Work instructions | Below are the records; copy each line in them that holds the word "will".

Provided material |
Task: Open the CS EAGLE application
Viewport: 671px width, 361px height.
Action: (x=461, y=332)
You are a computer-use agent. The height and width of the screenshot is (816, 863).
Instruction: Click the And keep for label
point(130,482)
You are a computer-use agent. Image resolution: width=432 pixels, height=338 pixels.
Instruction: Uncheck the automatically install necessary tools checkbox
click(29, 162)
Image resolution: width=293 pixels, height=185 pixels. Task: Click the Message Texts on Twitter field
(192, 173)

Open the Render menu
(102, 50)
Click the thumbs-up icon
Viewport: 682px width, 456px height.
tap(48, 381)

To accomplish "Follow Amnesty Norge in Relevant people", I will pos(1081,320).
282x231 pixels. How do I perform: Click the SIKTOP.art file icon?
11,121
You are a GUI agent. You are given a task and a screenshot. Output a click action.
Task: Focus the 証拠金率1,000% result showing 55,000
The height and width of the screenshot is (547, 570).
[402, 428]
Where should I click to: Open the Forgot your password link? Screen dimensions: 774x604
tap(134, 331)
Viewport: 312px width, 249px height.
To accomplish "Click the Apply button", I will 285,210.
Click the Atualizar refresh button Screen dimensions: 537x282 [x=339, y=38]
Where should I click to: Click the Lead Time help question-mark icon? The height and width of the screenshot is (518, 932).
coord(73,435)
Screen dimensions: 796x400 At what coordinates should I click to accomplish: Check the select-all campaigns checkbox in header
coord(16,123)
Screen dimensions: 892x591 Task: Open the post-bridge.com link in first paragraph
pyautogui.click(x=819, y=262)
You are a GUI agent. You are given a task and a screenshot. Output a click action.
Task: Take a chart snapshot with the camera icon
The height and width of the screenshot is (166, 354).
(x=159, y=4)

Written answer |
To accomplish "Follow Amnesty Norge in Relevant people", I will pos(1081,320).
To accomplish "Click the Apply button", I will 285,210.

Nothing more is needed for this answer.